Our brand, Friends Drift Inn Farm, comes from my side of the family based upon our family restaurant, apiary and orchards of the late 1950’s and 1960’s. Our name is a nod to my grandparents, but also conveys a welcoming invitation to share our journey.
Charlie and I have had a family garden most of our married life. However as we became aware of the effort of Bill Best to save Appalachian heirloom seeds our garden began to expand in an effort to showcase Appalachian heirloom varieties as well as selections from the Slow Food Ark of Taste.
Located on a tiny little road to a cemetery, folks would often stop by the farm to chat as we worked the fields. Folks brought us heirloom seeds. They took us foraging. The community was (and is) excited about our garden. Others began to garden and consider farming for profit.
We worked with the local high school Junior Chef Team. We hosted our first school tour at the farm. The kids’ reactions literally moved us to tears of joy. It was then that we knew, Friends Drift Inn Farm is our calling.
- 2011 Friends Drift Inn blog and newspaper column launched exploring recipes, gardening, and real life in Appalachia.

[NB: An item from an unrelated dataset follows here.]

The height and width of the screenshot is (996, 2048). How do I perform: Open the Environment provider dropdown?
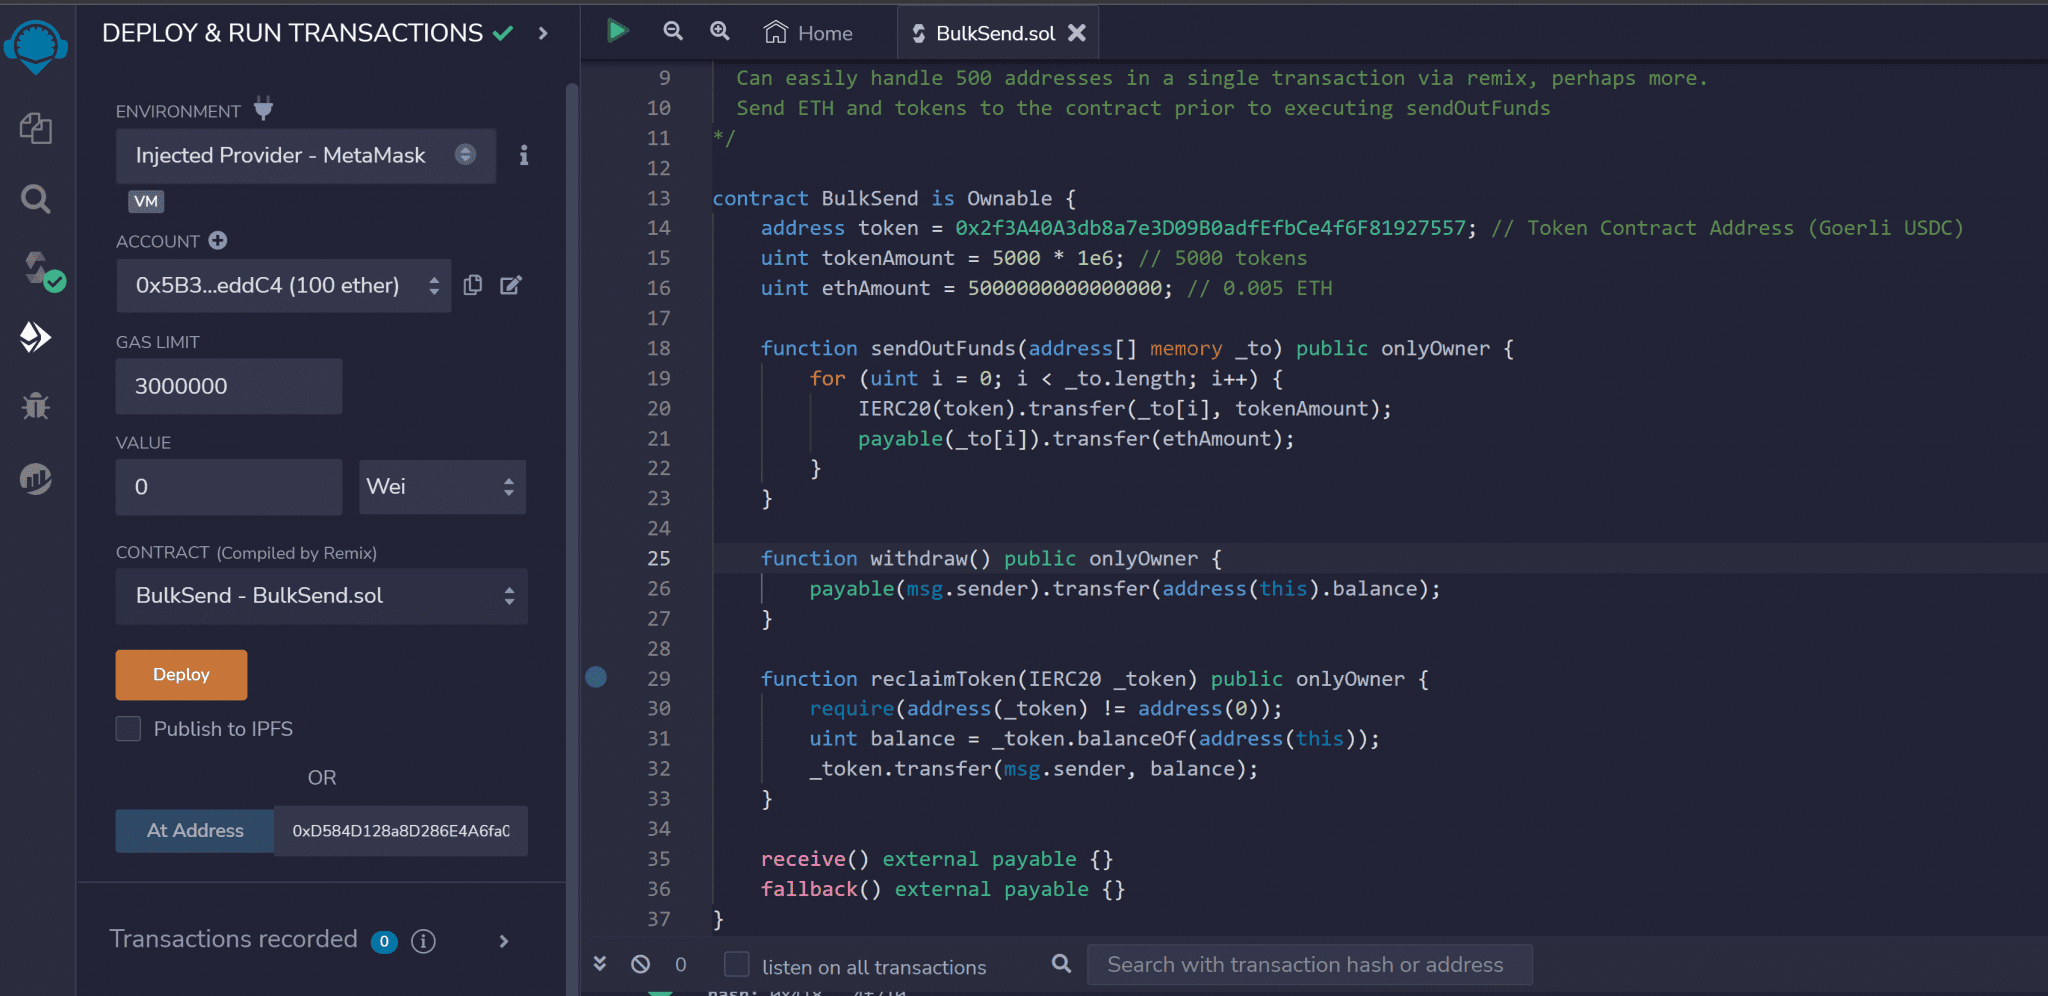305,156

Interviewed Sean Brock in Charleston, SC. Interviewed Voltaggio Brothers.
- 2012 Garden expanded; heirloom vegetable field trials conducted. Local cable television show goes into production. Interviewed Ed Lee, Anthony Lamas, Matt Jamie and Tyler Florence. Friends Drift Inn Farm cushaws featured at James Beard Celebrity Chefs dinner. Attended inaugural Southern Food Writing Conference. Attended Food Blog South.
- 2013 Further garden expansion. Purchases of farm implements, chickens and orchard trees. Interviewed Virginia Willis. Attended Food Blog South. Co-founded Appalachian Heirloom Seed Swap.
- 2014 First year as market growers. Permaculture additions including grapes, blueberries, briar berries. Turkeys arrived. First school farm tour. Kentucky Department of Agriculture announces Appalachian Proud brand. Attended “Six Figure Farming” tour interviewed John Martin Fortier agriculture folk hero focusing on small scale, sustainable agriculture using the French Bio-Intensive Method. Interviewed Hank Shaw. Interviewed Jonathan Waxman. First Appalachian Food Summit held in Eastern Kentucky.
- 2015 Major farmers market growth both in production and vendor participation. More tractors and implements acquired. Continued plantings of grapes and berries. Added ducks to Fort Cluck complex. Farm production widened to include a strong fall offering including winter squash, pumpkins and flower production. Junior Chefs team placed second in state completion. Provided flowers for the second annual Appalachian Food Summit. Presented a session at the Kentucky Fruit and Vegetable Conference. Keynote speaker at Gourd Awards. Wrote grant for a permanent farmers market pavilion.
- 2016 Friends Drift Inn blog re-launches as Friends Drift Inn Farm. New focus on small scale market gardening, recipes featuring farm ingredients, tips for gardeners, and expanded coverage of real life in Appalachia. Celebration of new farmers market location and fourth annual Appalachian Heirloom Seed Swap.
Charlie and I are entrepreneurs. We want to bring value-added products bearing the Friends Drift Inn Farm brand to larger markets. We dream of partnering with another farm family, to create an agritourism concept destination in our county. We dream of inspiring students to cook, to farm, to have an appreciation of Appalachian agriculture and foodways.
The journey continues. We have some long rows to plow.